(Stored data)

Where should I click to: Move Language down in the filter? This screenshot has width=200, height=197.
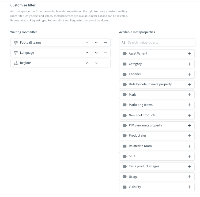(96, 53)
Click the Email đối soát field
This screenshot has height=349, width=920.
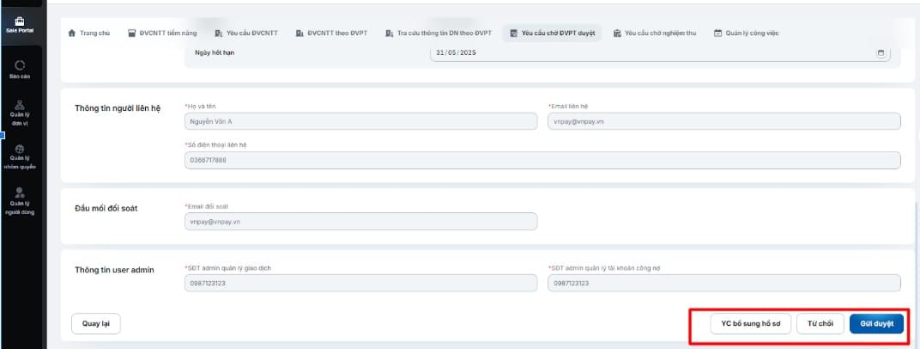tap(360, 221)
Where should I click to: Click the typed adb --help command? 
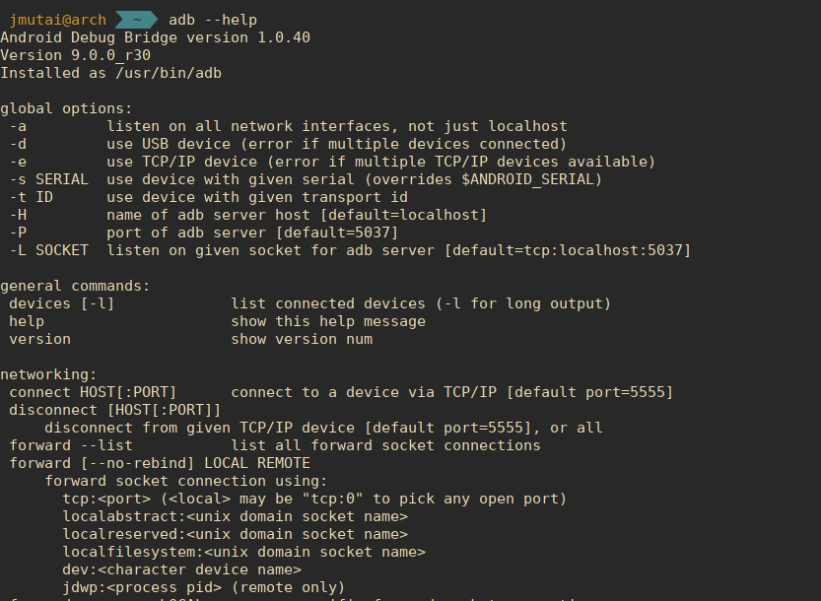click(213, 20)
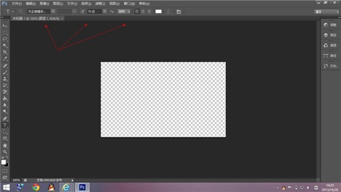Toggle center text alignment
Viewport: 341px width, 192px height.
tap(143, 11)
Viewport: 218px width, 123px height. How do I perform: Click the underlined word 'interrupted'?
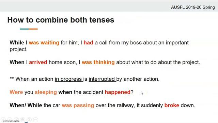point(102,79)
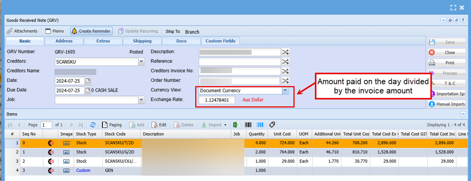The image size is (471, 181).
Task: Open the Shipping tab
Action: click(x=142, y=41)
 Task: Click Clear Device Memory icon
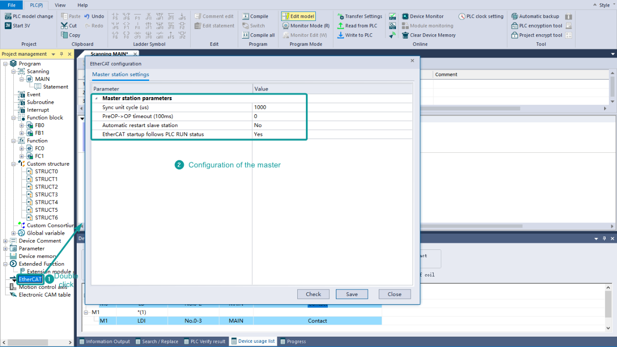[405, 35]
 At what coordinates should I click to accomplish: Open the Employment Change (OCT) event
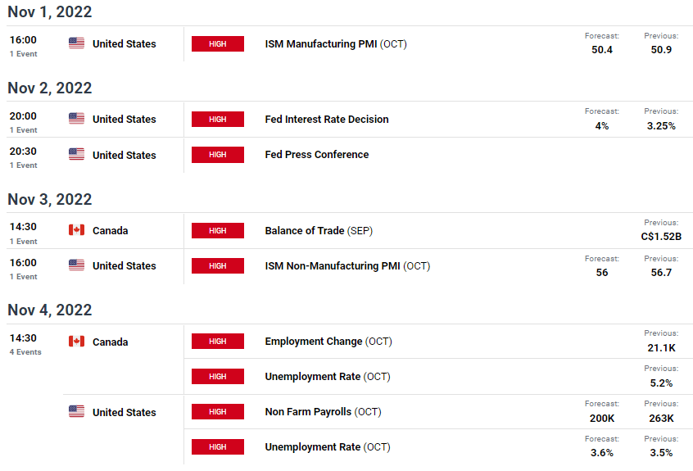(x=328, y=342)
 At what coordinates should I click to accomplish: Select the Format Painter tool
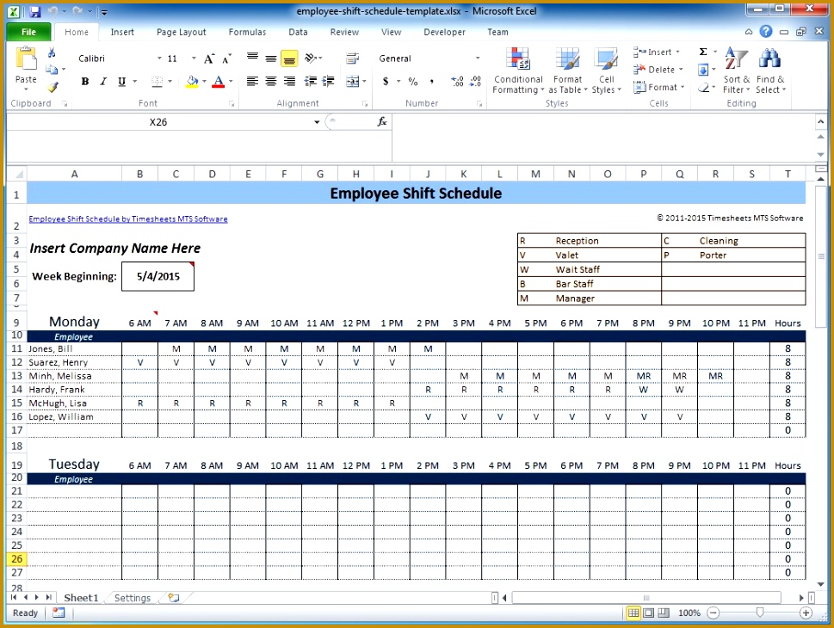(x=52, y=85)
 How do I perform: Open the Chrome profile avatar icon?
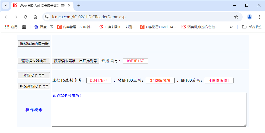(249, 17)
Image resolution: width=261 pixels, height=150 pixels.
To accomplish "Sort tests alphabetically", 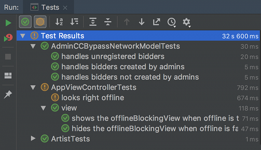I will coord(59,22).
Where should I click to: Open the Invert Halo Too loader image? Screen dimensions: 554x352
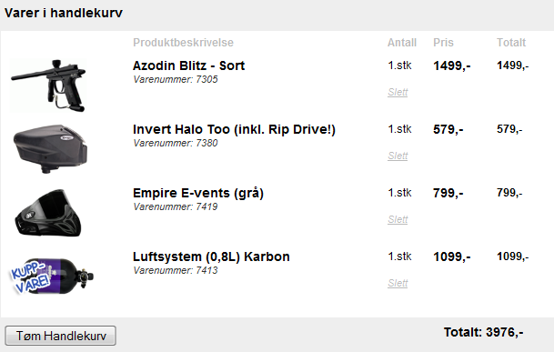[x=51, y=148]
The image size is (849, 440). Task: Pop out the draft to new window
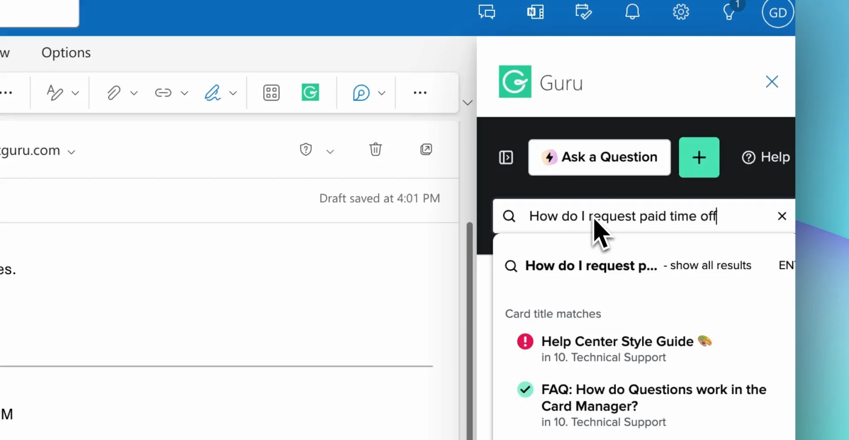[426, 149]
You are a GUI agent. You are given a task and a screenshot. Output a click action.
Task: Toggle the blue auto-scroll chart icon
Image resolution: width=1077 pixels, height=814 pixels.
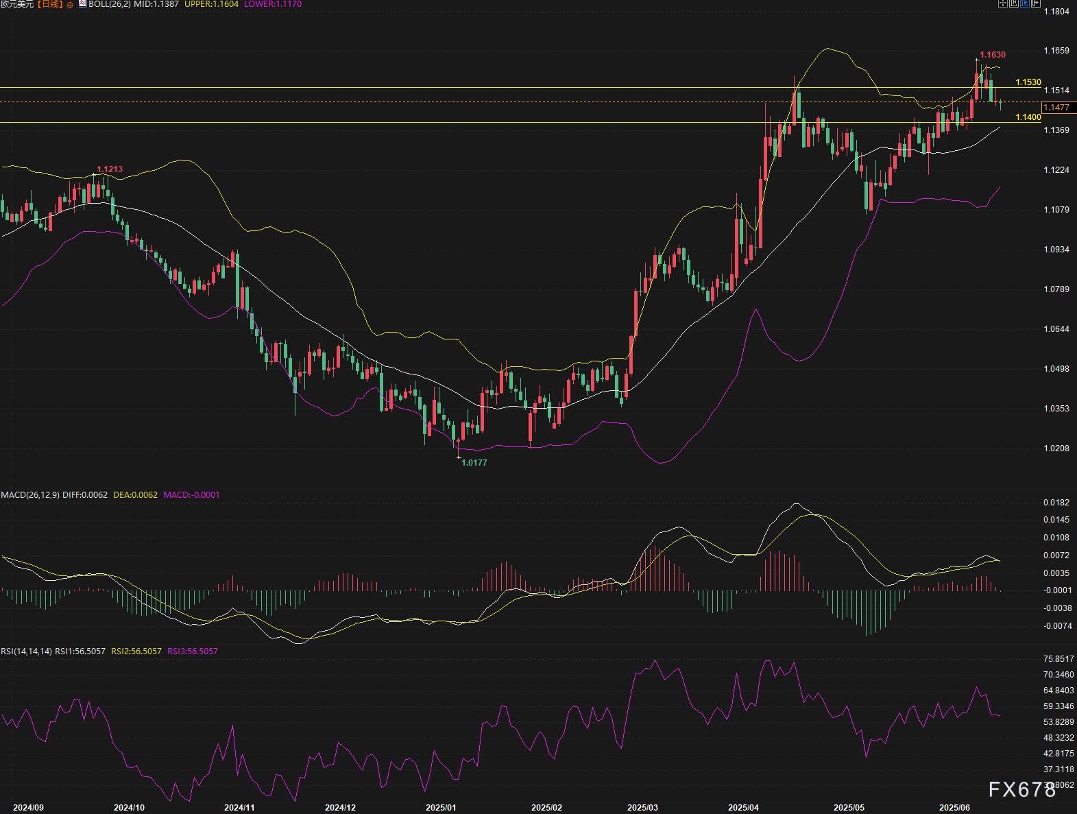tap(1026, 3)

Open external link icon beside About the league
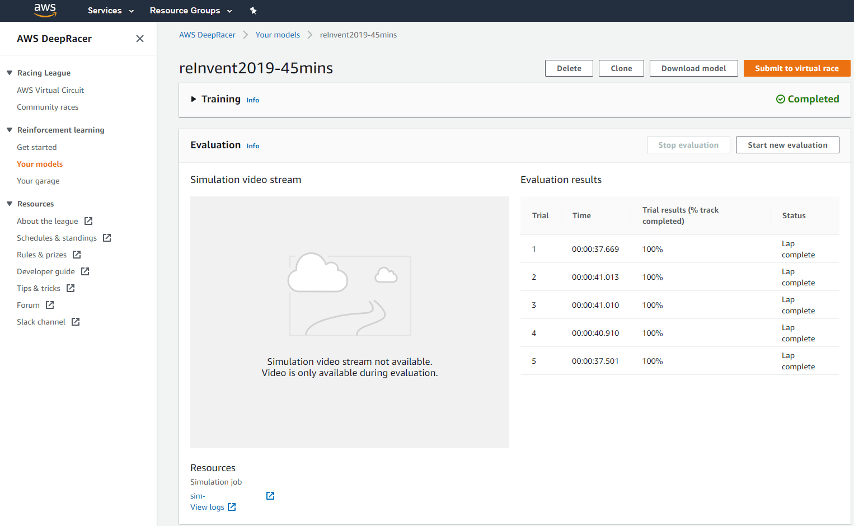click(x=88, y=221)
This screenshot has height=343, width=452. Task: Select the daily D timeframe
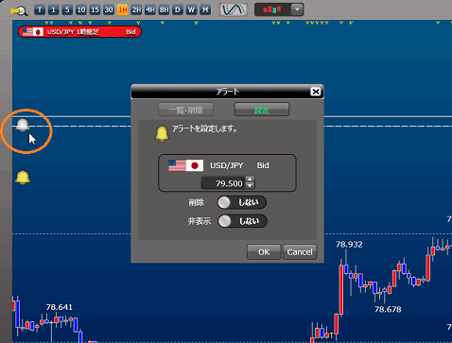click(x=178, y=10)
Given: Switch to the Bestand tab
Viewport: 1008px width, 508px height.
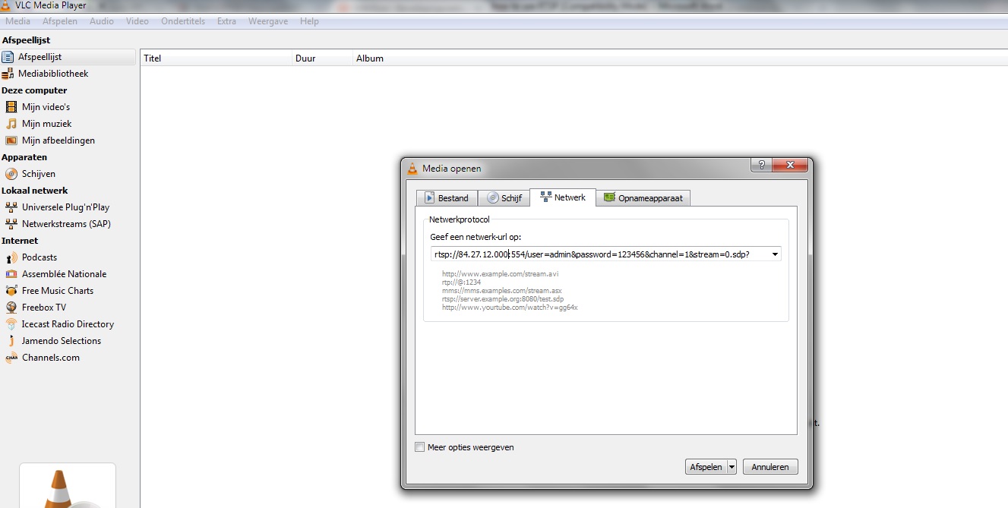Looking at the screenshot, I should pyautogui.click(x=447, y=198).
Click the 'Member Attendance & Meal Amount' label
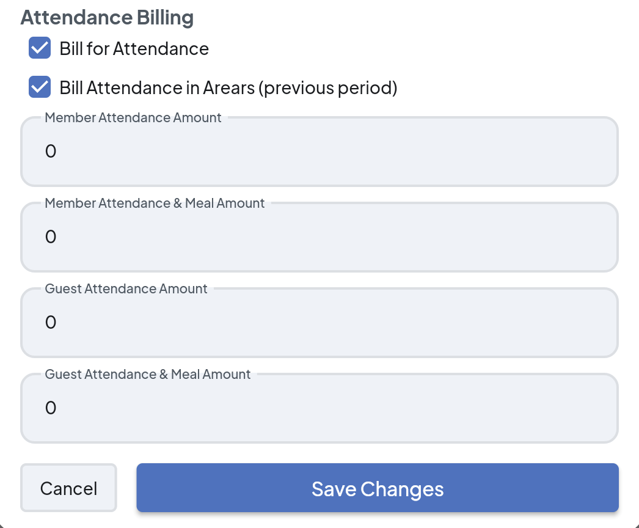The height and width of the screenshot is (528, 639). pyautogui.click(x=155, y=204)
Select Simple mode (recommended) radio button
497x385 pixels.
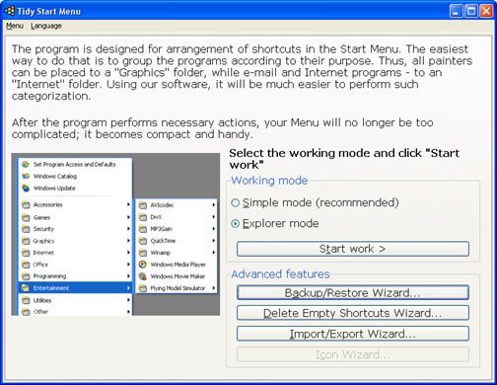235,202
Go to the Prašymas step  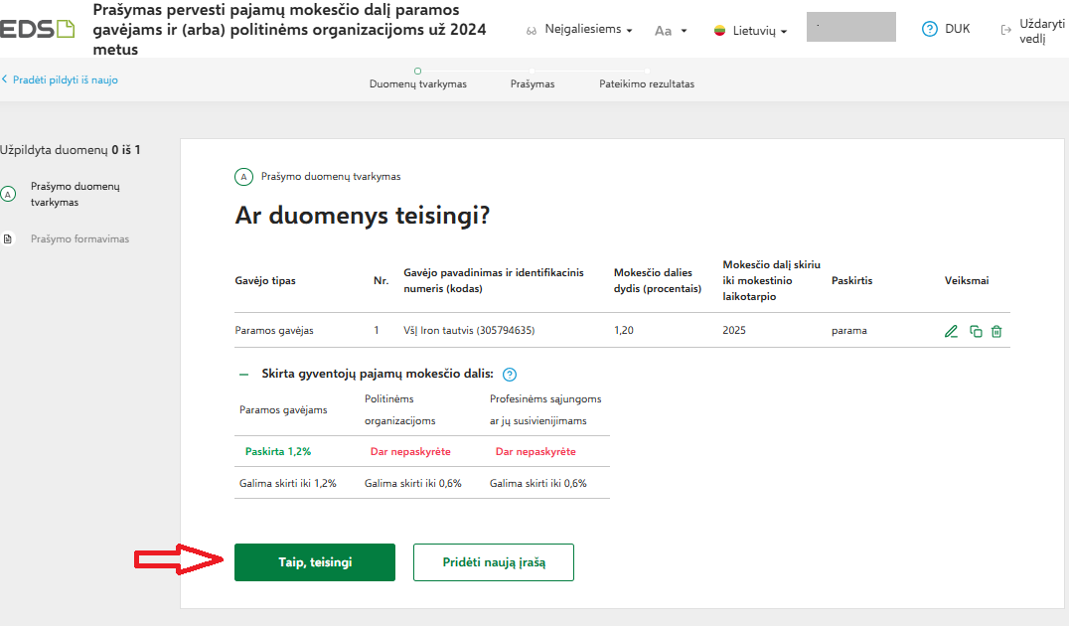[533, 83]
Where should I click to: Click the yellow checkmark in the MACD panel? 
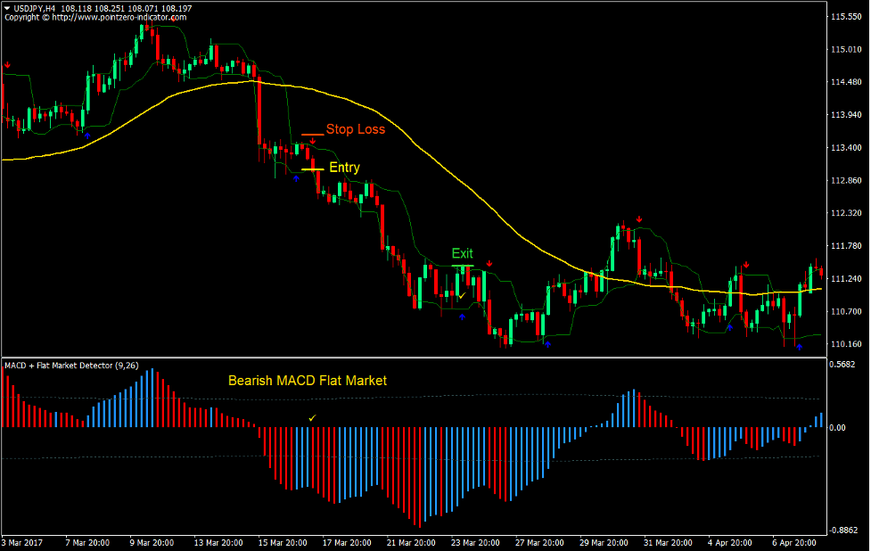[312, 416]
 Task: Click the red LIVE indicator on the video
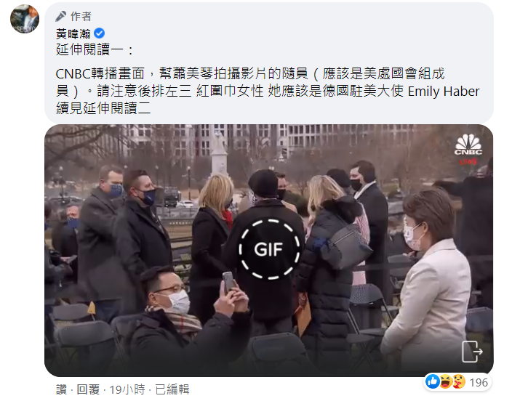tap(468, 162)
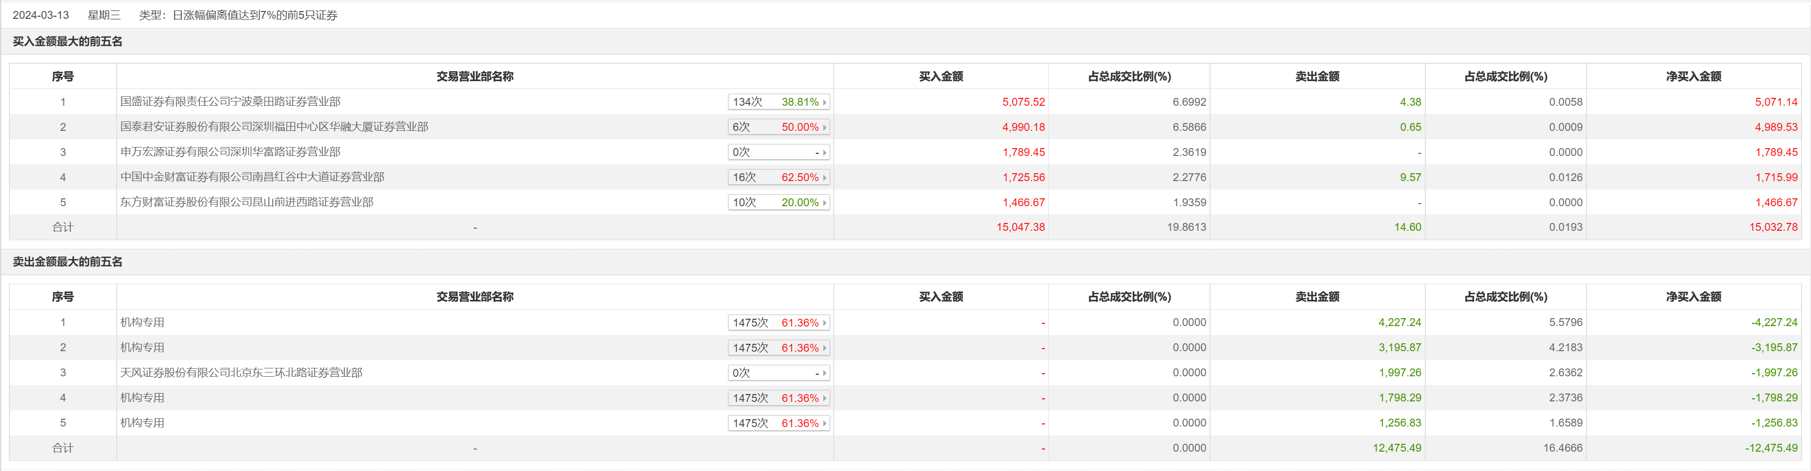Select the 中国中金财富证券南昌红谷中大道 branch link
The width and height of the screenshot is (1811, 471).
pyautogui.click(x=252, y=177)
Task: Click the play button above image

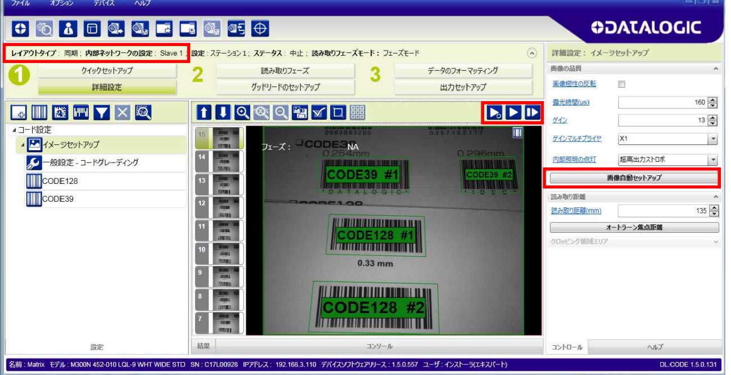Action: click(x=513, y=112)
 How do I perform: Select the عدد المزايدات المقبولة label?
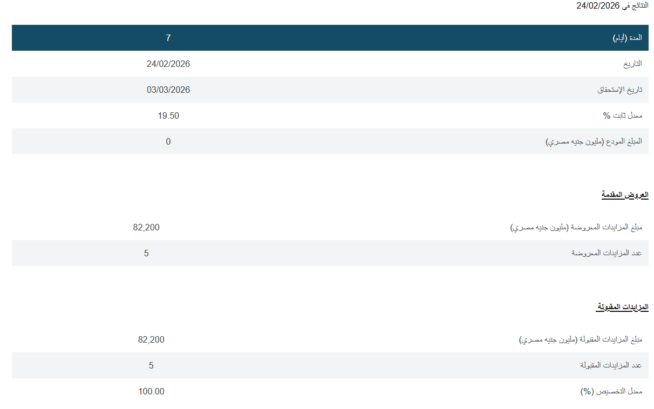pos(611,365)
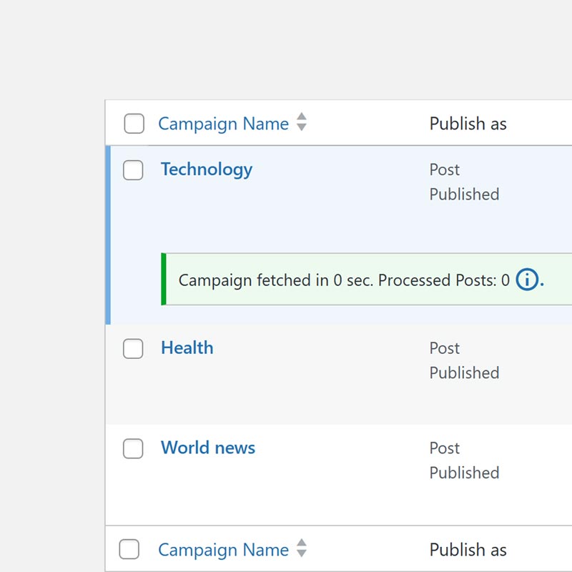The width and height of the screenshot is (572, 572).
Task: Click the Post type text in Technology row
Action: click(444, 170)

AIM OF THE TASK: Write out exactly, and only, the lines running from the line with "Task: Click the red" to the last line above, both included, with all pictures omitted.

TASK RESULT:
 Task: Click the red LIVE indicator on the video
tap(468, 162)
Select the 中国中金财富证券南昌红谷中大道 branch link
The width and height of the screenshot is (1811, 471).
pyautogui.click(x=252, y=177)
Task: Click the play button above image

Action: click(x=513, y=112)
 How do I perform: Select the عدد المزايدات المقبولة label?
pos(611,365)
The width and height of the screenshot is (572, 572).
Task: Click the Post type text in Technology row
Action: click(444, 170)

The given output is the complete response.